公共ライドシェア「なんモビ」(南砺市)

地域

 南砺市は3月24日、南砺市版公共ライドシェアの本格運行を開始した。タクシー会社5社と連携した事業で、自治体とタクシー会社が共同でライドシェアに取り組むのは全国初の試みだ。

 専用のスマホアプリ「なんモビ」から、利用日時と乗車地、目的地を入力すると、その移動に最適なタクシー会社に繋がり、配車ができない場合には登録されているライドシェアドライバーに依頼がいく仕組み。ドライバーは、2種免許を持たなくても講習を受けることで登録することができる。

厳しい地方の交通事情

城端と高岡を結ぶJR城端線

 南砺市には砺波、高岡、富山、金沢など市外と結ぶJR城端線や民間バスが運行し、これを補完する形で市営の「なんバス」が走っている。

 いずれも収支は赤字で、大動脈とも言えるJR城端線は、今後、旧北陸本線を継承運営している「あいの風とやま鉄道」に移管されることが決まっている。

 

市内を走る市営バス「なんバス」

 そして平野部から山間地に至る南北39キロ、東西26キロメートルの広大な南砺市の市民の移動を支えているのが路線バス。民間のバス路線は減便や短縮を余儀なくされ、廃止になった路線もある。市は旧町村から引き継いだ公営バスを再編し、市内を網羅する「なんバス」を維持してきたが、路線ごとの利用者のばらつきが大きく、収入に対して、車両の維持や更新等を含めた運行経費が大きく上回っている。

 

デジタル技術で最適な交通を

 そこで、市はこれまで自動運転バスの実証実験や、利用予約があった時にだけタクシー車両を走らせる「デマンド交通」の実証運行を行ってきた。
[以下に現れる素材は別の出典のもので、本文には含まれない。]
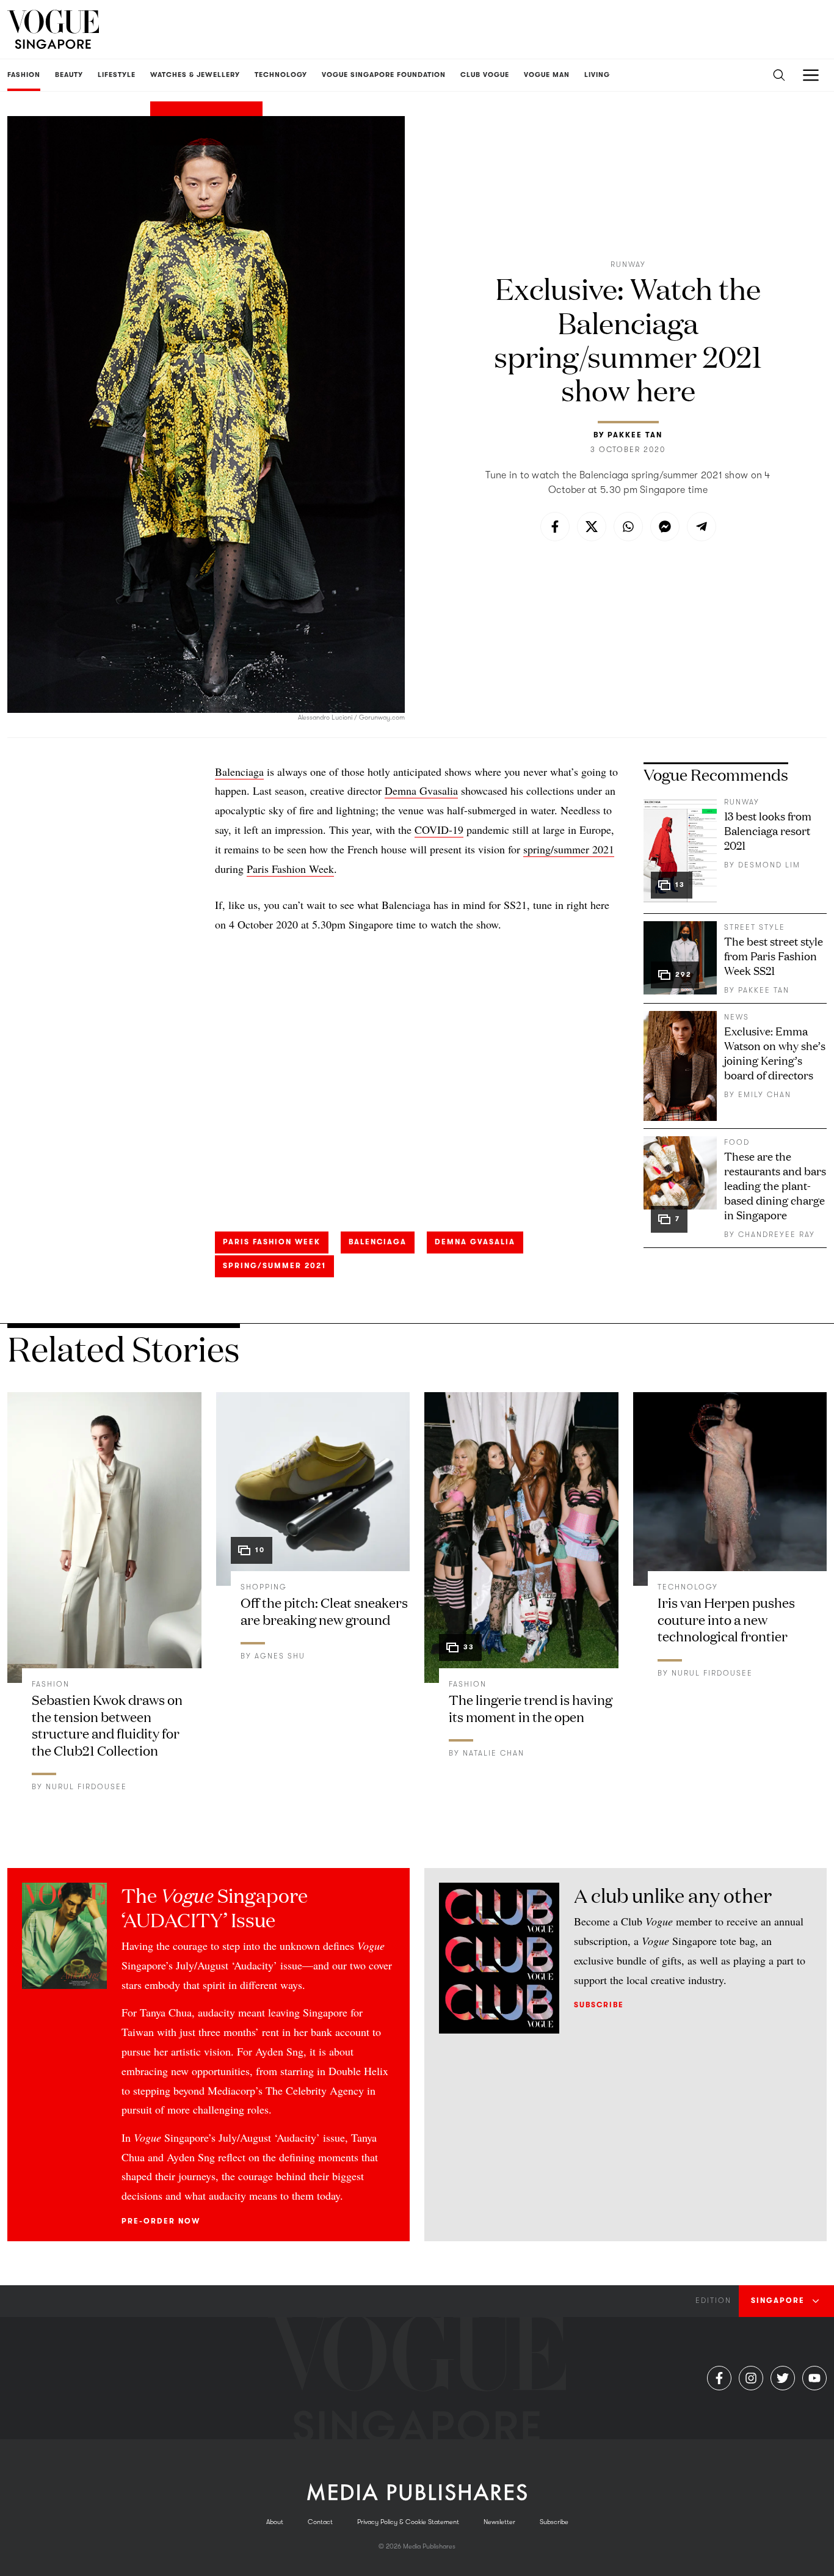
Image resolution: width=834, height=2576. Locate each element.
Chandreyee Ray (776, 1234)
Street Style (754, 927)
また井波地区では、交通課題に取り組む市民の団体「イドウラボ」も発足し、交通弱者向けの運行ルートの実証実験を実施するなど、様々な取り組みが行われてきた。

 こうした実証の蓄積の上に、地域によって異なる交通事情を考慮して、公共交通にタクシー会社や市民ドライバーも加わって最適な交通体制を構築しようというのが南砺市版公共ライドシェアだ。

 現在、タクシー会社の拠点があるのは旧井波町、福野町、福光町、城端町、平村の5地区。これを補う市民のライドシェアドライバーの登録は近く6人になる見込みで、その中にはバスの本数が少なく、タクシーの事業所がない旧利賀村地区の住民も含まれている。市では五箇山地区でのライドシェアの可能性にも期待をしている。

専用のアプリで配車を予約する

 まずは、木、金、土曜日の17時から24時の限定でサービスを始めたが、今後市営バスの再編も考慮して、様々な可能性を検討していく。さらに地域ごとに観光スポットが点在し、季節ごとに伝統行事やイベントも多く、宿泊施設にも周知して、観光客向けにもPRしていく方針だ。

 また、地域ならではの新たな交通課題も表面化している。イドウラボが昨年度実施した交通事情に関するアンケートでは、子どもを持つ親世代から、クラブ活動などの送迎に負担を感じるとの意見が多く寄せられたという。

 近年、児童数の減少や教育現場の働き方改革を踏まえ、学校で指導していた部活動の地域クラブへの移管が進められており、市内でもすでに多くの中学生が学校の枠を超えたクラブで活動をしている。広い南砺市ではその送迎が親の負担になっているという。

 広大な地域の多様な交通課題に、デジタル技術と地域の力を合わせた南砺市の挑戦に期待が寄せられる。